Be not carried about Lit. "With teachings various and strange be ye not swept away." From the allusion to various kinds of food which immediately follows we infer that these "teachings" were not like the Gnostic speculations against which St Paul and St John had to raise a warning voice (Ephesians 4:14; Colossians 2:8; 1 John 4:1), but the minutiae of the Jewish Halachah with its endless refinements upon, and inferences from, the letter of the Law. This is the sort of teaching of which the Talmud is full, and most of it has no realconnection with true Mosaism.

it is a good "a beautiful, or excellent thing" (kalon).

with grace By the favour or mercy of God as a pledge of our real security.

not with meats Not by minute and pedantic distinctions between various kinds of clean and unclean food (Hebrews 9:10). The word bromata, "kinds of food," was never applied to sacrifices. On the urgency of the question of "meats" to the Early Christians see my Life of St Paul, 1. 264.

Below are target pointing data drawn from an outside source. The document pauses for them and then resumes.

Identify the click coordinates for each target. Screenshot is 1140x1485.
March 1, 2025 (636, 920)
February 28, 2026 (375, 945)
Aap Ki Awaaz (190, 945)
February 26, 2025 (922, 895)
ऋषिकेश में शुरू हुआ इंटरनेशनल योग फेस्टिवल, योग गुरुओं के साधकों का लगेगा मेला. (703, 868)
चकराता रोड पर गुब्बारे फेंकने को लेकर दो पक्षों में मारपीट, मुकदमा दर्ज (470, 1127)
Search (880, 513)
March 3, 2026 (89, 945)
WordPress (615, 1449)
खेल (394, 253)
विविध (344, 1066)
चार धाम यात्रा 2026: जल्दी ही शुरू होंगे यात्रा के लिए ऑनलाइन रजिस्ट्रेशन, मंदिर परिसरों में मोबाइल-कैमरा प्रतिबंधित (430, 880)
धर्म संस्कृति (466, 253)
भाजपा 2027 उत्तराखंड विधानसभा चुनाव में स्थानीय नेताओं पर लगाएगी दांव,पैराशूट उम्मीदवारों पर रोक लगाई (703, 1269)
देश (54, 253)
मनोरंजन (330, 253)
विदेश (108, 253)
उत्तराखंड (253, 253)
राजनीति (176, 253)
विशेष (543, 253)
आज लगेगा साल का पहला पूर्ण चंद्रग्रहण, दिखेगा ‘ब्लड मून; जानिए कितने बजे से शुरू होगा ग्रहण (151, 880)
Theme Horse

which have not profited them that have been occupied therein These outward rules were of no real advantage to the Jews under the Law. As Christianity extended the Rabbis gave a more and more hostile elaboration and significance to the Halachoth, which decided about the degrees of uncleanness in different kinds of food, as though salvation itself depended on the scrupulosities and micrologies of Rabbinism. The reader will find some illustrations of these remarks in my Life of St Paul, i. 264. The importance of these or analogous questions to the early Jewish Christians may be estimated by the allusions of St Paul (Romans 14.; Colossians 2:16-23; 1 Timothy 4:3, &c.). No doubt these warnings were necessary because the Jewish Christians were liable to the taunt "You are breaking the law of Moses; you are living Gentile-fashion (ἐθνικῶς) not Jewish-wise (Ἰουδαικῶς); you neglect the Kashar(rules which regulate the slaughter of clean and unclean animals, which the Jews scrupulously observe to this day); you feed with those who are polluted by habitually eating swines" flesh." These were appeals to "the eternal Pharisaism of the human heart," and the intensity of Jewish feeling respecting them would have been renewed by the conversions to Christianity. The writer therefore reminds the Hebrews that these distinctions involve no real advantage (Hebrews 7:18-19).